(Saved data entries)
....
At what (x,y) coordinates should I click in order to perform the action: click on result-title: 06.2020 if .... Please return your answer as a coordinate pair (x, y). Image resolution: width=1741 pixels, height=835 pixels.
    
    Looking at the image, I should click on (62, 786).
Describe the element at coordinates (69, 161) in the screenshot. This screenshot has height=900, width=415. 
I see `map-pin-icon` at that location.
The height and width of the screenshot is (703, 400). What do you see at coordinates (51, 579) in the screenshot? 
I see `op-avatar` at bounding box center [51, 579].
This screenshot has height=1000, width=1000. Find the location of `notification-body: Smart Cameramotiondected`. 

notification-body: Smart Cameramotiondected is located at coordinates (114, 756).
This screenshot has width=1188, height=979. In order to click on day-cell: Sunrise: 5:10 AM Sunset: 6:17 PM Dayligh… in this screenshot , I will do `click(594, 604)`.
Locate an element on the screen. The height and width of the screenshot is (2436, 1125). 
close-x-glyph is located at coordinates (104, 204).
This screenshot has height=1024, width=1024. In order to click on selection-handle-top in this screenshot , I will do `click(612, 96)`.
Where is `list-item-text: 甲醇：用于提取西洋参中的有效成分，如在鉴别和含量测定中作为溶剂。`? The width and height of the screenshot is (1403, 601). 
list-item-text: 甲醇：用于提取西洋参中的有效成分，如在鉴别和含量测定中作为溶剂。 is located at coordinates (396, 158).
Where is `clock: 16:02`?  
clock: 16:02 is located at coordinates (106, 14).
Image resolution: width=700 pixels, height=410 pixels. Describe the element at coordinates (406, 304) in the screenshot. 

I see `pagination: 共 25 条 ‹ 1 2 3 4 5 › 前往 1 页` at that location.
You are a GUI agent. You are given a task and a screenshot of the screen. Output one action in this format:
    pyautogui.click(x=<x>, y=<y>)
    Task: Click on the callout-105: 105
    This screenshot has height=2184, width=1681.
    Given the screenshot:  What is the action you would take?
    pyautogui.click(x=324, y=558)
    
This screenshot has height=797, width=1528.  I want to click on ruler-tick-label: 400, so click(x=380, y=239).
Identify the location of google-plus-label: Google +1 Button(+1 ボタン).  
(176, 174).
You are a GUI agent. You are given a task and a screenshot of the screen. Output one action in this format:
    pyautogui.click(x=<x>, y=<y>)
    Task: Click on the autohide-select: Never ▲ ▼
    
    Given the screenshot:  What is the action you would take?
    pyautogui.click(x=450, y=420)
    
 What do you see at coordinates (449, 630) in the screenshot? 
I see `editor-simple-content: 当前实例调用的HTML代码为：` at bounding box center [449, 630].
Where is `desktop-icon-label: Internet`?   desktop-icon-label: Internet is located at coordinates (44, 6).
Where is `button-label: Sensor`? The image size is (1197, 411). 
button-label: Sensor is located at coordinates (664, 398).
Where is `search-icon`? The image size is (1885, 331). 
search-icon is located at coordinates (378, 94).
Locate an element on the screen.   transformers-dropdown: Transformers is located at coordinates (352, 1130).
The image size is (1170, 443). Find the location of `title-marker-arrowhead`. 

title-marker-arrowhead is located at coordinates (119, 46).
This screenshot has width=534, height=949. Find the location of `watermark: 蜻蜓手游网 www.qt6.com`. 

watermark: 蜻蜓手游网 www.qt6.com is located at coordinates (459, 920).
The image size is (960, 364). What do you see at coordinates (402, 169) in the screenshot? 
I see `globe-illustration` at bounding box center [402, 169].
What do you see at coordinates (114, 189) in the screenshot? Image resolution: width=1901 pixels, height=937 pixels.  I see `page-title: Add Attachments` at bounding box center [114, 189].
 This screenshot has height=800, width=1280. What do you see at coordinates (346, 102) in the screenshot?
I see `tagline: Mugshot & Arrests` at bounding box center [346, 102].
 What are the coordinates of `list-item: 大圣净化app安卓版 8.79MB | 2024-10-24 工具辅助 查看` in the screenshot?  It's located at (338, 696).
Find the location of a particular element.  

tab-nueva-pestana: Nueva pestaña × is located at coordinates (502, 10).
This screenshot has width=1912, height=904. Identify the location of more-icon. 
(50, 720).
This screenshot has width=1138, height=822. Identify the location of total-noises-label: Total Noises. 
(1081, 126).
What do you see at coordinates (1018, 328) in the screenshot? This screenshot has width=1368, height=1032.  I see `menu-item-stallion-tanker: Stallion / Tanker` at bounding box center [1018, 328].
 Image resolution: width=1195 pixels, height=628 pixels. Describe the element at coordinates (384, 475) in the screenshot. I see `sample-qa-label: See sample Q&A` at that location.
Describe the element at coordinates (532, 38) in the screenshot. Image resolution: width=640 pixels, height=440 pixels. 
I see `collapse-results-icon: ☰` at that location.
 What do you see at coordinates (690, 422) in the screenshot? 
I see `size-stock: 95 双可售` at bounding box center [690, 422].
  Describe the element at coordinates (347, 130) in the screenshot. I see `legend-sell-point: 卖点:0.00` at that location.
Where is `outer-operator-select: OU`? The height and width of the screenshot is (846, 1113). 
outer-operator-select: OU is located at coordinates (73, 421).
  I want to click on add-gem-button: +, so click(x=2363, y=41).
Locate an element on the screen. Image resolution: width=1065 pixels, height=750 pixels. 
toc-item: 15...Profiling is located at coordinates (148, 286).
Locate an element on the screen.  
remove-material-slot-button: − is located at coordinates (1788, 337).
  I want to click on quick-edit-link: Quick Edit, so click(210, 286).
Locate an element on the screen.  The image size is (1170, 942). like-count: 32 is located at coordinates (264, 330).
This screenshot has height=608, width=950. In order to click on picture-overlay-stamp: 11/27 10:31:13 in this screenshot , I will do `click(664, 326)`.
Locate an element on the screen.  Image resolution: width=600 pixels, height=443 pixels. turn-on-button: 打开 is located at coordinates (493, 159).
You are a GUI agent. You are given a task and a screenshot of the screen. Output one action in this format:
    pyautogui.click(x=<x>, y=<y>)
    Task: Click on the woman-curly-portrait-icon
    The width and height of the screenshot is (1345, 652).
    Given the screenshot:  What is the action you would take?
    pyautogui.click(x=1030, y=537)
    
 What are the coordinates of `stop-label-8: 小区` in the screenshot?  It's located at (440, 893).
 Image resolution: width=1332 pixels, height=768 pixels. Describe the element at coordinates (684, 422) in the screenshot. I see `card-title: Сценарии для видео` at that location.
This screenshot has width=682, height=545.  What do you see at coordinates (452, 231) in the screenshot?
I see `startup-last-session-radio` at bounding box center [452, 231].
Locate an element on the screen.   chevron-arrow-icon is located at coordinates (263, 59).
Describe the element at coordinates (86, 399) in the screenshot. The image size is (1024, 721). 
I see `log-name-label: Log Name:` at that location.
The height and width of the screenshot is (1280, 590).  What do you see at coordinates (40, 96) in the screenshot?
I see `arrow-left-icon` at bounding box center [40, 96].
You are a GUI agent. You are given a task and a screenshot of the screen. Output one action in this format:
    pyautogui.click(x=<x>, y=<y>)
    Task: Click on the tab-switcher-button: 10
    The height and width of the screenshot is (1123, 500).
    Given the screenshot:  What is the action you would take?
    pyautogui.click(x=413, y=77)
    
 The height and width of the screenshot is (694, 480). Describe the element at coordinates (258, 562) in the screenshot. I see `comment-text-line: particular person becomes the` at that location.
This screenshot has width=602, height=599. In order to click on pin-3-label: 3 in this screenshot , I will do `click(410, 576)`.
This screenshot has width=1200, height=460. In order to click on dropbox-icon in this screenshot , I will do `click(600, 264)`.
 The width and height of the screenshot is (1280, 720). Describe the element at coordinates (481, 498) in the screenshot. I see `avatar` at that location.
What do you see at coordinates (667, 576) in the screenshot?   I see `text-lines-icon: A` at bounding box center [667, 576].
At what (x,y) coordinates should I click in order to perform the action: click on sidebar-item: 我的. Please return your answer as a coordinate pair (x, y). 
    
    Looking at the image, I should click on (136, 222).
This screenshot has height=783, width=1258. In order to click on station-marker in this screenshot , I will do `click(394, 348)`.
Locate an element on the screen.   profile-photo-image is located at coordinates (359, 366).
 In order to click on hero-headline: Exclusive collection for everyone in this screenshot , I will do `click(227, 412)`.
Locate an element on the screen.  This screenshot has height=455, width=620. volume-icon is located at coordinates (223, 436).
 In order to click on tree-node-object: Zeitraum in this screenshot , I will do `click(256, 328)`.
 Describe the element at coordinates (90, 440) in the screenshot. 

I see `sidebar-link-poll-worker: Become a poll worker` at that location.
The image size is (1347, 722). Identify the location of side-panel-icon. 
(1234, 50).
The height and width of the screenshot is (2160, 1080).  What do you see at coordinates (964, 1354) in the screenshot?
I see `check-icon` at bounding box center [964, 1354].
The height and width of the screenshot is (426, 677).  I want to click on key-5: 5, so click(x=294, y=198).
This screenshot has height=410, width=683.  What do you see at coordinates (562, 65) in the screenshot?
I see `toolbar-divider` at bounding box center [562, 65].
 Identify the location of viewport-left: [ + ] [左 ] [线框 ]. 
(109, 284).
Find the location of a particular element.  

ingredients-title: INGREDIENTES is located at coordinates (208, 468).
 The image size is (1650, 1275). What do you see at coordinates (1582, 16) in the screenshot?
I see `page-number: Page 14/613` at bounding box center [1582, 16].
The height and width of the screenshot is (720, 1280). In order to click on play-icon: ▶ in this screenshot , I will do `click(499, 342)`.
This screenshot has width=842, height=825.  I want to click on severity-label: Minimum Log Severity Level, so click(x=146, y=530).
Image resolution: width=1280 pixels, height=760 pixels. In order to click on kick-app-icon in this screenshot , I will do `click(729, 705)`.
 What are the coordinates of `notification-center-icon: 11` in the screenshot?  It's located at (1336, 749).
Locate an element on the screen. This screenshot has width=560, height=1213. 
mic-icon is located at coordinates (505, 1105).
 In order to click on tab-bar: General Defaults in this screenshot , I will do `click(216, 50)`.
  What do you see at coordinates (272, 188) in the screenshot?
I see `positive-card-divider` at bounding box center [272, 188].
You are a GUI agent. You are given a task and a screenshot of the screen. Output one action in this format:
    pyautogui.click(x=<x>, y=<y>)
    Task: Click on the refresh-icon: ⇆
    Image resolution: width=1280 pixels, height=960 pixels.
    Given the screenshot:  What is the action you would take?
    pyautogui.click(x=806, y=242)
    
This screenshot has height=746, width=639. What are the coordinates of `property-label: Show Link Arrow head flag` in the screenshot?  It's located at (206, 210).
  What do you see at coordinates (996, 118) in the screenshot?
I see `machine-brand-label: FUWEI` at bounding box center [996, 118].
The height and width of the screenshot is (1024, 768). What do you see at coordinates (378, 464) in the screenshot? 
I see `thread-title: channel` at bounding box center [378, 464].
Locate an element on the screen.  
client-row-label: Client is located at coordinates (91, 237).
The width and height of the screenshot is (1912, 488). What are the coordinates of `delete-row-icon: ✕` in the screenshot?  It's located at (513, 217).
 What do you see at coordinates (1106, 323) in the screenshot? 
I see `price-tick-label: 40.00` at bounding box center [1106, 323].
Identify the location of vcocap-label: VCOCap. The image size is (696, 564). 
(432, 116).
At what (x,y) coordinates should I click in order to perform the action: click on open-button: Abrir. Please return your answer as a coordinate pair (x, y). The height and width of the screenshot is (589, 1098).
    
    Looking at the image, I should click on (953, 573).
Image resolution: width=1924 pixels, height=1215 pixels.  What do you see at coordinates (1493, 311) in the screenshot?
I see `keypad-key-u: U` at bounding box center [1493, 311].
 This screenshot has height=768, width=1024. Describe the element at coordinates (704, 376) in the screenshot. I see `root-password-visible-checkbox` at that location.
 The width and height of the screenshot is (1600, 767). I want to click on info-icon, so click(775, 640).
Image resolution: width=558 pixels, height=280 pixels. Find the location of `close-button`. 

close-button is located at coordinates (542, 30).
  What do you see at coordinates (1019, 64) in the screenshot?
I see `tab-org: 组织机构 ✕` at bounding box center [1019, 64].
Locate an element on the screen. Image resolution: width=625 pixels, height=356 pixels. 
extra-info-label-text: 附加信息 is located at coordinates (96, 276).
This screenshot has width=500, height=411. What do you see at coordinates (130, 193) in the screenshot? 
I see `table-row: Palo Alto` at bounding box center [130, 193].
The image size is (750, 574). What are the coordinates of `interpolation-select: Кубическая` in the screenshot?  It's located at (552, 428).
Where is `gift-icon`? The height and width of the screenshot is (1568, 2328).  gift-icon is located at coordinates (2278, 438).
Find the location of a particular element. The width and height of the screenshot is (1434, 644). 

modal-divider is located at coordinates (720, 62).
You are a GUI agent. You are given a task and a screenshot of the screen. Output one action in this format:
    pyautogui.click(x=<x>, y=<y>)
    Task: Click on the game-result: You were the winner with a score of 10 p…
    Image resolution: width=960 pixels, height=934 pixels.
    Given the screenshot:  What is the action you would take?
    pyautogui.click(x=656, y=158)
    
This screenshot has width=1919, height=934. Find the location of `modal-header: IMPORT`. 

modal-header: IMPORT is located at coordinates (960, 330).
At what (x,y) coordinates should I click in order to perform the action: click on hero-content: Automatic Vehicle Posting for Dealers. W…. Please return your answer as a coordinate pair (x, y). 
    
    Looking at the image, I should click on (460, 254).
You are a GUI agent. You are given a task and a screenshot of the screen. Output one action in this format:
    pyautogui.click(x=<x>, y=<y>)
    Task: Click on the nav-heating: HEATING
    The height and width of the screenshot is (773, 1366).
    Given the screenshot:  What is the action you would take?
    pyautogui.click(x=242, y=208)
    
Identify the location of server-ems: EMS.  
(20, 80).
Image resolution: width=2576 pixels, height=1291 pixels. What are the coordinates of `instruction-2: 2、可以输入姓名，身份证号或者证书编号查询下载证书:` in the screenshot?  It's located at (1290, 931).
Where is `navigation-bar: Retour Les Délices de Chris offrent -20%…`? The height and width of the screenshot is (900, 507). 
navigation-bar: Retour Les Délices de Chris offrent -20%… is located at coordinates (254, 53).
....
**Task directions**
Copy the stretch of lines from the one containing "This screenshot has width=602, height=599." through the one containing "Looking at the image, I should click on (136, 222).", reproducing each line exactly.

**Solution**
This screenshot has width=602, height=599. In order to click on pin-3-label: 3 in this screenshot , I will do `click(410, 576)`.
This screenshot has width=1200, height=460. In order to click on dropbox-icon in this screenshot , I will do `click(600, 264)`.
 The width and height of the screenshot is (1280, 720). Describe the element at coordinates (481, 498) in the screenshot. I see `avatar` at that location.
What do you see at coordinates (667, 576) in the screenshot?   I see `text-lines-icon: A` at bounding box center [667, 576].
At what (x,y) coordinates should I click in order to perform the action: click on sidebar-item: 我的. Please return your answer as a coordinate pair (x, y). 
    
    Looking at the image, I should click on (136, 222).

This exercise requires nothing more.